By Emma Shortall
Multimedia Editor
Therapy isn’t for everyone. At least, I decided it’s not for me.
When I was in seventh grade, my mother took me to a therapist. I didn’t want to go in the first place. My mother sat next to me trying to fill my therapist in on what was going on in my life–a suicide attempt, a sense of having no one in my life who could help. But I felt this was going nowhere. I could handle it on my own. I knew my life was not good but what could this lady do for me? She didn’t know anything about me at all.
Being forced to go to therapy makes you resist. I was stuck in this experience that I wanted no part in. I was in middle school and someone had called my parents telling them I seemed off. They took note and instantly I was signed up for therapy.
I was a swimmer. But every practice seemed to destroy me. The physical exertion allowed me to release all of my pent up worries and anxiety. It gave me time to process what was in my head. I couldn’t swim a lap without having to get out of the pool because I couldn’t breathe from the hyperventilation of my crying. It was visible that I wasn’t okay. I was suicidal, I was depressed, and I had anxiety. Everyone noticed.
I eventually became known as the “suicide girl” on the team. When I got home I would squirrel myself away in my room so my parents wouldn’t notice.
I didn’t hate therapy, but I didn’t think it was helping. I liked talking with the therapist but I felt nothing was changing in my life.
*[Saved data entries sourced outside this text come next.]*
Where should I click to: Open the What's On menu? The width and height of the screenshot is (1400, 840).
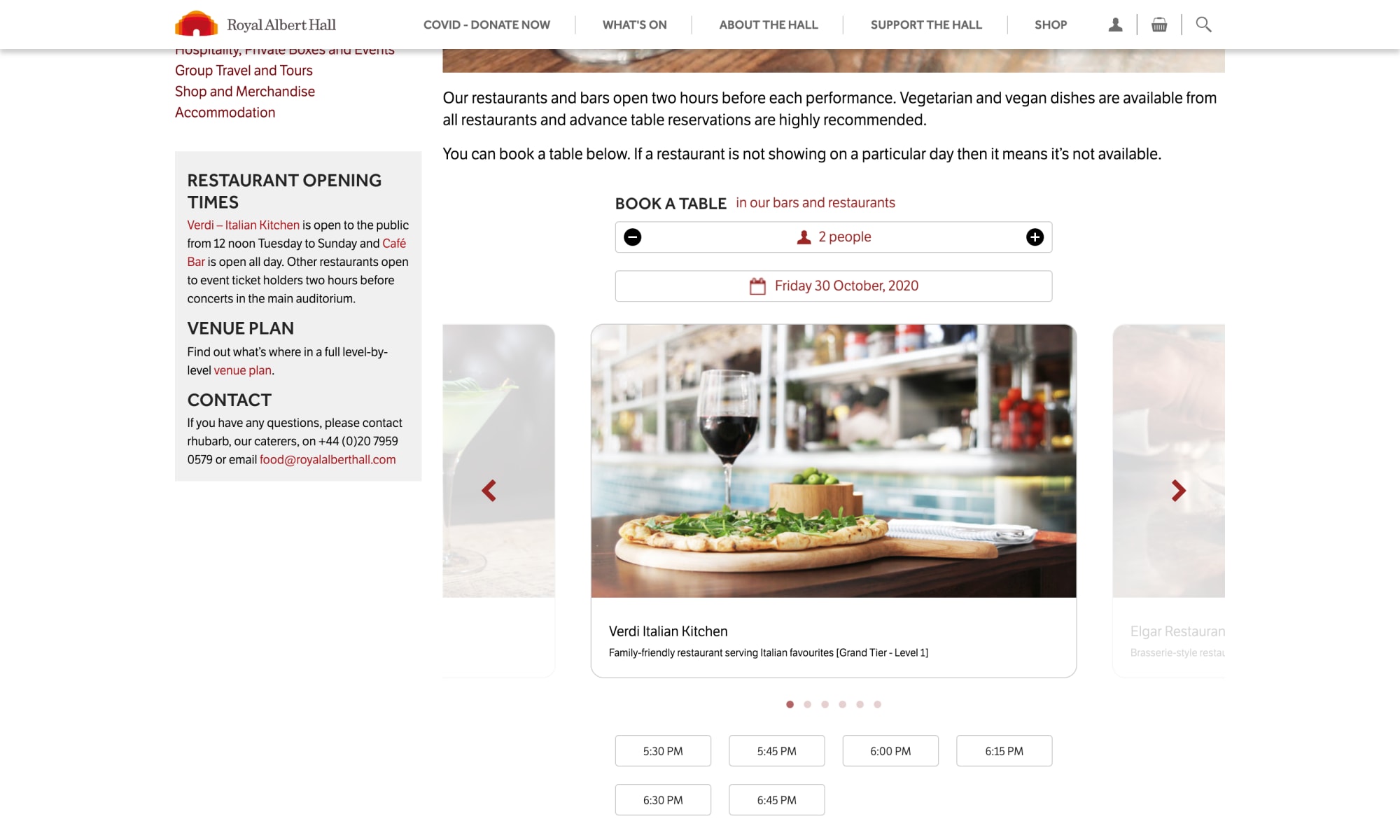click(x=634, y=24)
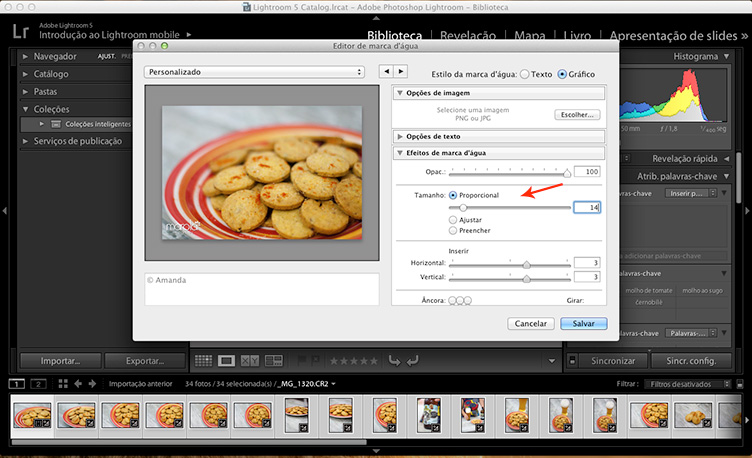Choose Preencher size option
The height and width of the screenshot is (458, 752).
coord(455,230)
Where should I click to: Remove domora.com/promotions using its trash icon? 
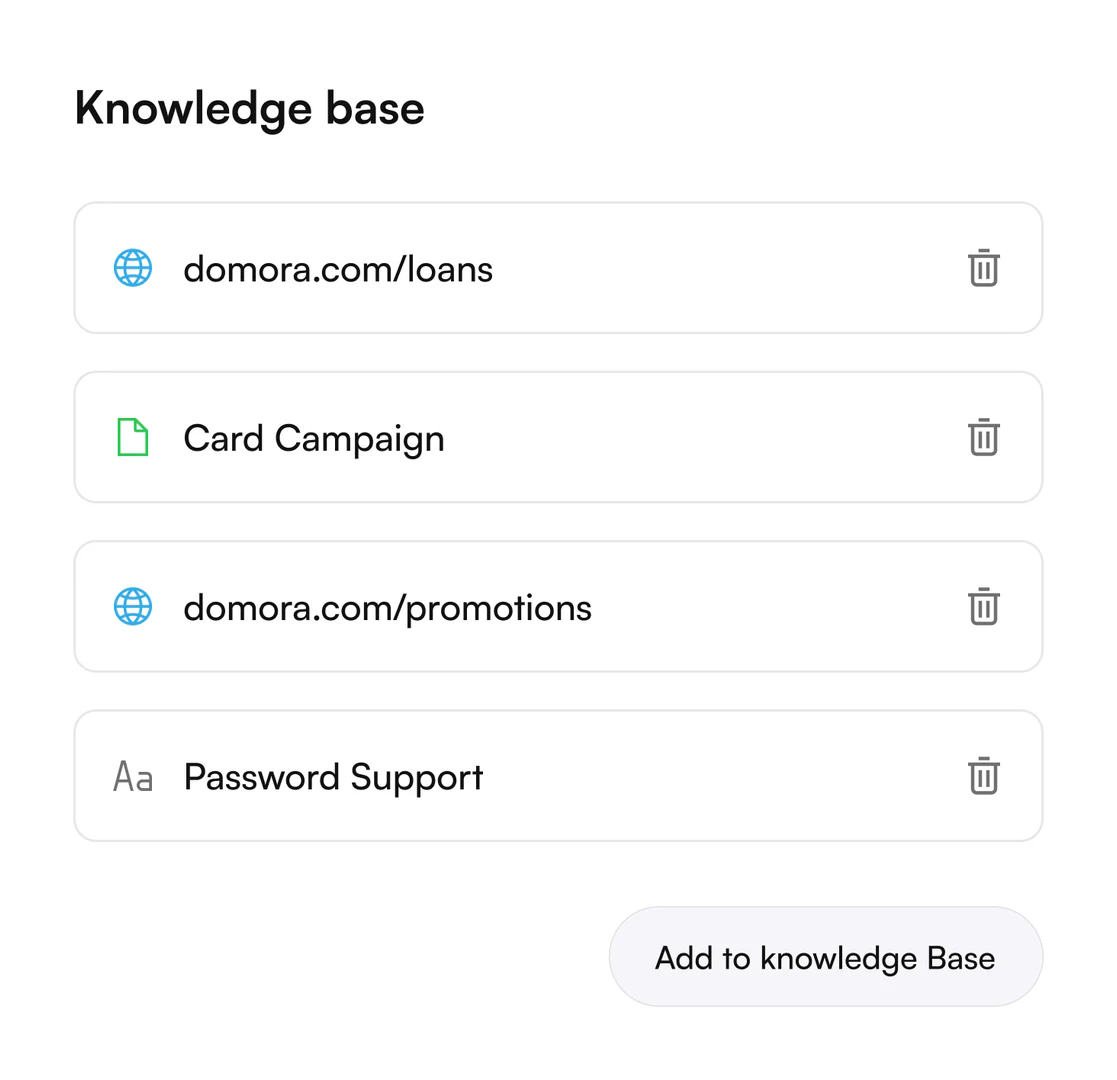coord(984,607)
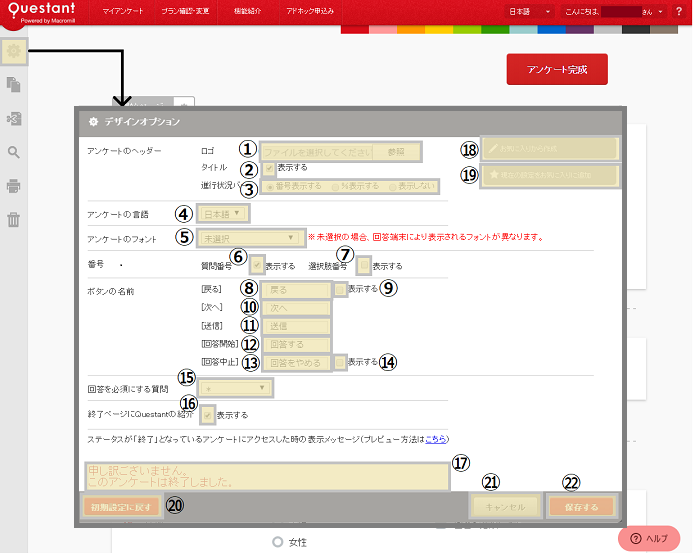Click the 初期設定に戻す button
Screen dimensions: 694x553
[121, 506]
And it wasn’t just the therapist. I was also meeting regularly with my school guidance counselor and a social worker. Nothing was working. I was still depressed, I was still suicidal, my anxiety wasn’t any better. So, I stopped.
I was talking to someone who didn’t know me, and they were listening, but only offering informational support, not the emotional support I needed. The therapist would suggest ways to deal with anxiety, but none of them worked. I just needed her to listen.
I came away from this many months-long experience with nothing. I learned no successful coping mechanisms.
Eventually, my life did get better. I stopped the routine of swimming, the scrutiny of tough coaches, and I made new friends. I started working. I was able to take a mental break from my main stressors. But none of this came out of therapy, it came out of me changing what I was doing.
Therapy didn’t work for me, but that doesn’t mean it doesn’t work for everyone. My sister goes and loves it, same with my friends.
I need more positives in my life, and therapy made me dwell on what was going wrong. During my sessions, I would talk about what was going on in my life, and it would force me to remember all the bad in my life, not the good. Bad always overpowers the good thoughts in my brain, and for me, that wasn’t what I needed.
I need a support system consisting of friends and family. I like having a personal connection between the person I’m telling my life stories to. There is an element of trust that I never fully built with my therapist, guidance counselor, or social worker.
There is a fine line on what I tell my friends and family. I never want to burden anyone with my problems. This isn’t their job to listen to my problems. I know when people tell me their problems, I feel a sudden urge to help them and it begins to stress me out when people dump everything onto me.
I still have what I call “relapses” of depression and suicidal thoughts. If my support system goes down then so do I. My family, including my parents and sister, are the ones who are always there.
Coping is hard when I’m still trying to figure out what the best strategies are for me. That’s not just because I don’t go to therapy. Everyone needs to figure out what their best coping strategies are, and it’s a process of figuring out which are good and bad for you. Right now, whenever I’m stressed out, hanging out with my friends really helps. Just chatting, watching movies, going shopping, anything helps.
So every time I’m feeling down all I hear is, “You should go to therapy,” and every time I tell them no. I promise I can do it myself. Therapy isn’t for me.
The point of this article is not to discourage people from therapy. Therapy does work, it works for my family and friends. This is just my story.